With his new book on the Sounders out now, Mike Gastineau sits down with

“Sounders FC: Authentic Masterpiece” Launch Party
Tuesday, October 22, 2013, at 6 pm; The Market Arms in Ballard (21+)
Admission: $40 (includes a copy of the book)

The story of Sounders FC’s inaugural season was lived by the players, coaches and staff of the club, along with the thousands of fans that flooded CenturyLink Field. It made waves in Seattle and around the country and was a legitimate cultural phenomenon.

Mike Gastineau saw much of that success first-hand as a radio host at Sportsradio 950 KJR-AM in Seattle, but he truly dove into the story after his retirement from radio in 2012 when he began writing “Sounders FC: Authentic Masterpiece. The inside story of the most successful sports franchise launch in American history.”

Recently, Gastineau sat down with the Round Table Podcast and here is a piece of that conversation. What was the impetus behind writing the book?

Gastineau: In September of 2012, I just hit a point where I knew I wanted to leave KJR. I had been there 21 years and I just wanted to try something different. I was kind of at the end of the road there. I didn’t tell too many people. I kind of kept my cards close to the vest. I got my mind in a real good place. I was excited and happy and I was leaving on a good note. A guy named Aaron Reed, who is with ECS, had donated every year at KJR for our charity auction a bus trip to Portland or Vancouver and we had always gotten good money for it. He and I had been e-mailing and he said, “You’ve got to come sit with us in the supporters’ section.” I’m a season ticket holder and I’ve had season tickets since 2009 and for a variety of reasons, it just never worked out. All of a sudden, here comes the Portland game and I’m free. I met him at Fuel and I was blown away by the supporter’s culture at that point anyway. There was going to be a tifo that night and I was excited. I had seen the March to the Match and I knew how it worked, but it hadn’t hit me how cool it was until I looked up and saw who was on the PA in Occidental Park … it was Joe Roth. That’s the owner of the team on a makeshift stage in a city park addressing his fans and that just doesn’t happen. It does not happen in professional sports. It should, but it doesn’t. We go into the stadium and we do the tifo and it’s incredible. I’m dodging flags the entire game. I had a great time and I’m walking back home through Pioneer Square and I thought to myself, “This is a story I can tell.”

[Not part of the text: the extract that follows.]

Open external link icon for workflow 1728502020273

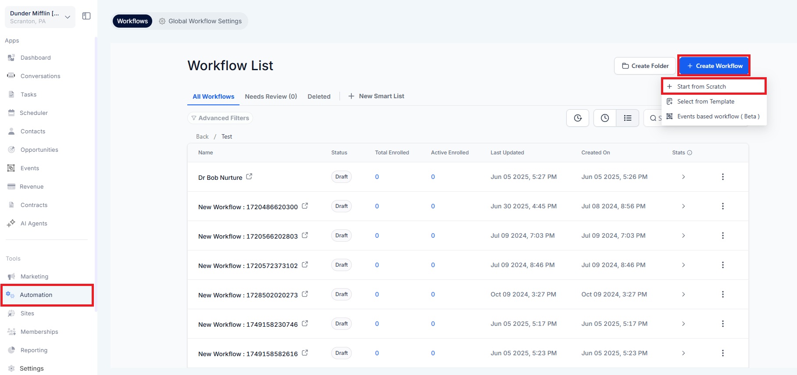(305, 294)
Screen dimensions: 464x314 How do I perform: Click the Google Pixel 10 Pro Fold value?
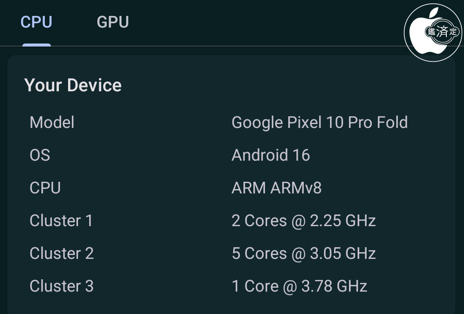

I was fortunate enough that I knew Adrian a little bit, I knew Tod Leiweke really well, I knew Sigi a little bit. I knew that this was the kind of story that you cannot tell on the radio. I got home and I was talking to my wife Renee about it – many of us know the story and we’ve experienced it, but there’s more to it than any of us realized. I had the idea that night and I met with Adrian within two weeks and he was one of the first people I told that I was leaving KJR. There were two people I needed to say “yeah” and it was Adrian and Gary Wright. They both liked the idea right from the start and they were true to their word. They provided incredible access and they never exerted any control. That made writing the book a pleasure. Since then until now, what’s been the most rewarding part for you?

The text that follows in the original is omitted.